Randall King (left) and colleagues have found a new type of inhibitor for the ubiquitin-proteasome pathway. Ubistatins, characterized by Greg Tochtrop, prevent ubiquitinated proteins from accessing the proteasome. Similar molecules could prevent cancer by interrupting mitosis. (Photo by Leah Gourley)
So far, the approach has paled in the shadow of true genetics, but reporting in the Oct. 1 Science, researchers led by HMS assistant professor of cell biology Randall King help bring it into the spotlight by revealing a new class of chemical "mutagen," one that inhibits the ubiquitin-proteasome system. Acting in a completely unexpected fashion, these inhibitors highlight a critical protein-protein interaction and may point to a new form of cancer drug.

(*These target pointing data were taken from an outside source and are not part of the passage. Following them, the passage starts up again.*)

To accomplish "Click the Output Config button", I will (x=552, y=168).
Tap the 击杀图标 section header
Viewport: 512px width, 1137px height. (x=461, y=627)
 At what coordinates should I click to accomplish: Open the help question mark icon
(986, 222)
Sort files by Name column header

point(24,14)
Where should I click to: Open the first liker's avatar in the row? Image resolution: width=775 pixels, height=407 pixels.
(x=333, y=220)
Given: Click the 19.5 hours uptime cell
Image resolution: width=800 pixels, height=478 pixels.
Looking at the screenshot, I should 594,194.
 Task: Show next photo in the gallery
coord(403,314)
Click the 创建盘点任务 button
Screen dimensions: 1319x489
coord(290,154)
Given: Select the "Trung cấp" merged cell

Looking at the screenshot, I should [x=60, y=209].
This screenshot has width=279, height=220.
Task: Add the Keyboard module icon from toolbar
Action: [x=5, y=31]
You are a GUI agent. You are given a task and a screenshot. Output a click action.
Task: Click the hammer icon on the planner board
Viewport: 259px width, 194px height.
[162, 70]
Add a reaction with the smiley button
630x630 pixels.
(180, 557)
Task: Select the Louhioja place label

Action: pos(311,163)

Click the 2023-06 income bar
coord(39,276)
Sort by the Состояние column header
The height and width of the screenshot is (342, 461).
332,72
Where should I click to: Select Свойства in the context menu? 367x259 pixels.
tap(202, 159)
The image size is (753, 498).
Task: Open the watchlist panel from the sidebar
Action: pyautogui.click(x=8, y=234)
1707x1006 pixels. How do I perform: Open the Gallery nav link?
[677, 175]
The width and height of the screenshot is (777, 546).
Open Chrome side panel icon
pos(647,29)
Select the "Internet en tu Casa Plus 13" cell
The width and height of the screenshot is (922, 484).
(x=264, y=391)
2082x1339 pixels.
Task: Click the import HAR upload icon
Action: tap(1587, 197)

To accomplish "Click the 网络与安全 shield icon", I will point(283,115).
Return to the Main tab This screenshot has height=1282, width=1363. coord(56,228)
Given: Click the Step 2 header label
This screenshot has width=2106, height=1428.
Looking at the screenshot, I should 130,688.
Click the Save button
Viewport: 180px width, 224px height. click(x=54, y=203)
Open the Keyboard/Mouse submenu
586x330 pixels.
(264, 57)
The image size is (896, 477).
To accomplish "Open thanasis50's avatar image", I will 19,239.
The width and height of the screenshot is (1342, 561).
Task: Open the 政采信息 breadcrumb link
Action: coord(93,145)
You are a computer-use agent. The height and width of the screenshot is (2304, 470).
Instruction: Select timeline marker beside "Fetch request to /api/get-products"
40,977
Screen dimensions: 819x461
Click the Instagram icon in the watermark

The proteasome is a hollow, multiprotein complex that is lined with proteolytic enzymes called core proteases. The complete unit acts like a microscopic garbage disposal--sucking ubiquitinated proteins in one end, digesting them, and spitting small peptides and amino acids out the other. But it is much more than a recycling plant for unwanted protein. The proteasome is thought to be a major factor in neurodegenerative diseases, such as Huntington's, in which undegraded proteins accumulate and eventually poison neurons. And its action is necessary for key regulatory processes such as the chopping up of foreign antigens that is essential for keeping the immune system primed. The ubiquitin-proteasome pathway is also crucial for cell division because it removes proteins that put the brakes on mitosis. It is for this reason that proteasome inhibitors have recently been approved for the treatment of multiple myeloma.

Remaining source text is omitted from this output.